--- Work to be completed ---
Search the data below for the string "computer". Extract every line that contains it.

*** Task inputs

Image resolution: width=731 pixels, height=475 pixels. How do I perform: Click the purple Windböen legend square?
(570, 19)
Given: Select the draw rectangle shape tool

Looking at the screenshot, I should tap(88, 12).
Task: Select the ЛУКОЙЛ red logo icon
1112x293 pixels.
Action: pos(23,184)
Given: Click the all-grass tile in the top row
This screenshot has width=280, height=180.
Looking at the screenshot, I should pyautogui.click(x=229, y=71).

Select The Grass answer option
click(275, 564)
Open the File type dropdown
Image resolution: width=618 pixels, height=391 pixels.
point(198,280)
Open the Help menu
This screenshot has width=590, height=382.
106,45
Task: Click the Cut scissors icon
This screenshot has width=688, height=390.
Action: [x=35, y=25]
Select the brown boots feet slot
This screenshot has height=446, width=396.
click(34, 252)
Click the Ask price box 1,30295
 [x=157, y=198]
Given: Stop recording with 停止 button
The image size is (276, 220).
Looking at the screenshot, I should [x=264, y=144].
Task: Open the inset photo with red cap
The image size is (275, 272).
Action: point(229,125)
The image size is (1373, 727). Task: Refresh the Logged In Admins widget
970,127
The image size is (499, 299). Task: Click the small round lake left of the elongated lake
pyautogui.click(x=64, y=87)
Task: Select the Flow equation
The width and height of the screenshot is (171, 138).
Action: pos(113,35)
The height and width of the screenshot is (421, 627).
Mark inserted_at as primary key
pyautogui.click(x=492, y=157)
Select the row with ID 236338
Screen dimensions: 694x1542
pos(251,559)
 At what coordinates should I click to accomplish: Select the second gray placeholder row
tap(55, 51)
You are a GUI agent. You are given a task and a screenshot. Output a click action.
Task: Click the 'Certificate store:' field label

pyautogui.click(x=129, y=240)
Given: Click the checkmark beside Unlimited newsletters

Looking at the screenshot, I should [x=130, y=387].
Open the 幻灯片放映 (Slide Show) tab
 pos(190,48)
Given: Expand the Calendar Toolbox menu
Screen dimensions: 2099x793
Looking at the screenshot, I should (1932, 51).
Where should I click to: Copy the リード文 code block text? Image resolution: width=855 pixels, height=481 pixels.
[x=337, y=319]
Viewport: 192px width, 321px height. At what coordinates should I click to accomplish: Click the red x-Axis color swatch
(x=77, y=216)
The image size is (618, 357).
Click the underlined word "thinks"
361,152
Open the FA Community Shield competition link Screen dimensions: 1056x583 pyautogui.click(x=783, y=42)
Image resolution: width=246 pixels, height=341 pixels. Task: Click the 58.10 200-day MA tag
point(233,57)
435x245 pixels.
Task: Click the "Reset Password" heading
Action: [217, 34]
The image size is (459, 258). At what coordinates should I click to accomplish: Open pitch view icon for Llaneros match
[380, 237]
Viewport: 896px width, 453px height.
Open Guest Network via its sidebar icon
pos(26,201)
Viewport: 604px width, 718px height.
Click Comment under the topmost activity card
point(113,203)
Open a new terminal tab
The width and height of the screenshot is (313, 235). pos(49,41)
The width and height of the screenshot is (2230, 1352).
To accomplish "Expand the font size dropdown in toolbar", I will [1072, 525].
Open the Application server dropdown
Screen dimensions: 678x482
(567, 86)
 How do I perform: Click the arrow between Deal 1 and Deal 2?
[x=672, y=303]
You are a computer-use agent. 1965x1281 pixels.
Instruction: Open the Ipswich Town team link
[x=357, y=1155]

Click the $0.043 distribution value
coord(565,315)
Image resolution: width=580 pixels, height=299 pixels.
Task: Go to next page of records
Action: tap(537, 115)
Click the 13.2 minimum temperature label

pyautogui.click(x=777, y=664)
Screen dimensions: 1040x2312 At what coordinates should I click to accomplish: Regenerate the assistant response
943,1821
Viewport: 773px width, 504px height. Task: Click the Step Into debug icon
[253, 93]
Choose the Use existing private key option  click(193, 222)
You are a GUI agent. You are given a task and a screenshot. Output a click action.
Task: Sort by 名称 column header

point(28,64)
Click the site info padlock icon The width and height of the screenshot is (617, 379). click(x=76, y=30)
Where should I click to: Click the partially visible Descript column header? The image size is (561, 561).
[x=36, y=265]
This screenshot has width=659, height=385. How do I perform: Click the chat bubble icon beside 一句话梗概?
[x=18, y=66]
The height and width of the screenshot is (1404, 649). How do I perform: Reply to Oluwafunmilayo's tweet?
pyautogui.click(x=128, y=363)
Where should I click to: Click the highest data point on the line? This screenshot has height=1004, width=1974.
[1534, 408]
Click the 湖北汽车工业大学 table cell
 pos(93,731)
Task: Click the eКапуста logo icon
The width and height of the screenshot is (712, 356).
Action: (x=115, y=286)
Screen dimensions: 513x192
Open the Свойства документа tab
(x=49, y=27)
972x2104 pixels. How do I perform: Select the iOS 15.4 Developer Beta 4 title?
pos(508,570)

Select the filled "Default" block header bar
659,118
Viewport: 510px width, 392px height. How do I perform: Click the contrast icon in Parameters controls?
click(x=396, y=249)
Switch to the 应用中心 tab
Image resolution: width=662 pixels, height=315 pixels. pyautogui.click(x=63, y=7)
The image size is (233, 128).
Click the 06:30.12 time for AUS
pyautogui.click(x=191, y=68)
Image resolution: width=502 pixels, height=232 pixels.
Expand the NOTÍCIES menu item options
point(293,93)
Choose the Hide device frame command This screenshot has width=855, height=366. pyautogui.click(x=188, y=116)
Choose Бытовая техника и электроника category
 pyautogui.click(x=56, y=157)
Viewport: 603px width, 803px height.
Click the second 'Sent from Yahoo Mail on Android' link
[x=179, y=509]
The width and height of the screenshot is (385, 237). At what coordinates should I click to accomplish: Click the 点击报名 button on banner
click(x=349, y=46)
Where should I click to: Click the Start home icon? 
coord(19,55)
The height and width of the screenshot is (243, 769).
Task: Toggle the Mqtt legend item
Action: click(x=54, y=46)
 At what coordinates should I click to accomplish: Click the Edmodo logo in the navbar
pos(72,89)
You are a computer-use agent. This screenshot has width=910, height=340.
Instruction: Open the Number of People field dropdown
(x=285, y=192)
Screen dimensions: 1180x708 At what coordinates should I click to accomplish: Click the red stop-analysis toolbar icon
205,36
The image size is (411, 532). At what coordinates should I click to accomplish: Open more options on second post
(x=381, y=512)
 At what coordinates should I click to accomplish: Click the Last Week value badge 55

******

--- Solved problem ---
You are a computer-use agent. 1965x1281 pixels.
You are a computer-use agent. This screenshot has width=910, height=340.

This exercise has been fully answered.